**Set problem**
Copy out the material below word for word, keeping every line as it is.

**Dataset entries**
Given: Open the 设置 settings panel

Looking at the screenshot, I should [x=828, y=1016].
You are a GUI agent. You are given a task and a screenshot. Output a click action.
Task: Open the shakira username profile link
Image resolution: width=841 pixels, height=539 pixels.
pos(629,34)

**Solution to the problem**
Given: Open the 设置 settings panel

Looking at the screenshot, I should [x=828, y=1016].
You are a GUI agent. You are given a task and a screenshot. Output a click action.
Task: Open the shakira username profile link
Image resolution: width=841 pixels, height=539 pixels.
pos(629,34)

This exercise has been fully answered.